[Start of section]

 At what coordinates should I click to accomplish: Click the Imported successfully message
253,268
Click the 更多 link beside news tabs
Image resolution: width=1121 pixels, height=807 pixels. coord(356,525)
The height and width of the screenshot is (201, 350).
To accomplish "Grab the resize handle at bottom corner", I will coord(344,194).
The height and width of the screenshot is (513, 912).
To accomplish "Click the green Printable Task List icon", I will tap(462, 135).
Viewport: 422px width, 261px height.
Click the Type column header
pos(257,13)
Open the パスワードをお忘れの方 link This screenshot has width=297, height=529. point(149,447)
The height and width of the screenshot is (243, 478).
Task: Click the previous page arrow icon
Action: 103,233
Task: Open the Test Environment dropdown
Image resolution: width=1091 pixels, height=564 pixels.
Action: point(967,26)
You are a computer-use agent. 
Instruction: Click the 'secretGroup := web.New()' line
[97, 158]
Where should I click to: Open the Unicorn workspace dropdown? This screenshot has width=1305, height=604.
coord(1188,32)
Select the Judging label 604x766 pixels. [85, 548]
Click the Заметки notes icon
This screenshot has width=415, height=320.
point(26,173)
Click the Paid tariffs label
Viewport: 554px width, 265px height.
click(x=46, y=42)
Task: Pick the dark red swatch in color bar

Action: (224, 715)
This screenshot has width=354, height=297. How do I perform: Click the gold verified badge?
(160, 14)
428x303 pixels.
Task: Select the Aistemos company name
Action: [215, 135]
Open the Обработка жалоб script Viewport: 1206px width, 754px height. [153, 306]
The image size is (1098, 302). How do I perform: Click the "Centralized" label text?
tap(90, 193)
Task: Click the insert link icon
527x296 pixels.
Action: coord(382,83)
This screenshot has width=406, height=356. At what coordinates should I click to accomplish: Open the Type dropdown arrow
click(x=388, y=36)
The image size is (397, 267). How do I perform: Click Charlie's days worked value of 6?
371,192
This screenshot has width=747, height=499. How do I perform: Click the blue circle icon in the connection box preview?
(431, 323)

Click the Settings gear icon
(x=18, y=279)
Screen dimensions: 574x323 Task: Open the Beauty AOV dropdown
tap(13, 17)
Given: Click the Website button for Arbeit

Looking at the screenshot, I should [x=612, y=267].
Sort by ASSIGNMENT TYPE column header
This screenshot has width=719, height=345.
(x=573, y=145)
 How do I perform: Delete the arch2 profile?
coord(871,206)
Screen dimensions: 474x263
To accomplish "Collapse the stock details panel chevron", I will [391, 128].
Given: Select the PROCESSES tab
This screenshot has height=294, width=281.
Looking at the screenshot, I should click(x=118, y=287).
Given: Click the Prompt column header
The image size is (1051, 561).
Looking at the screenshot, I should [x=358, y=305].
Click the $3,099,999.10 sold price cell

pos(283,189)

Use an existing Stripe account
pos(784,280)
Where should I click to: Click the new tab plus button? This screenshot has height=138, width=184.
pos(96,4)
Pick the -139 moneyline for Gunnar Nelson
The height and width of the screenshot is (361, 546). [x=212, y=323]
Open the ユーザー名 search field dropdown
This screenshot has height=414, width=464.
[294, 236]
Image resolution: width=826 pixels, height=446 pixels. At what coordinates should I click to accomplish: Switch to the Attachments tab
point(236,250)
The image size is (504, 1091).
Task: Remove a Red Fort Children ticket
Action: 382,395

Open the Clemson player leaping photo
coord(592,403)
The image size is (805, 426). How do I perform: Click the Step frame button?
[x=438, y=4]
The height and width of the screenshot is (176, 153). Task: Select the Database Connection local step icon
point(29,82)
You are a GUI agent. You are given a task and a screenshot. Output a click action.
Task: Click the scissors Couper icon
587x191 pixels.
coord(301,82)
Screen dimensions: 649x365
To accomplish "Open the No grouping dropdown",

[End of section]

**Task brief**: Take the line that contains "Screen dimensions: 649x365" and each line after it down to the last of the records, and retype them exactly; add nothing else.

**Task output**:
Screen dimensions: 649x365
To accomplish "Open the No grouping dropdown",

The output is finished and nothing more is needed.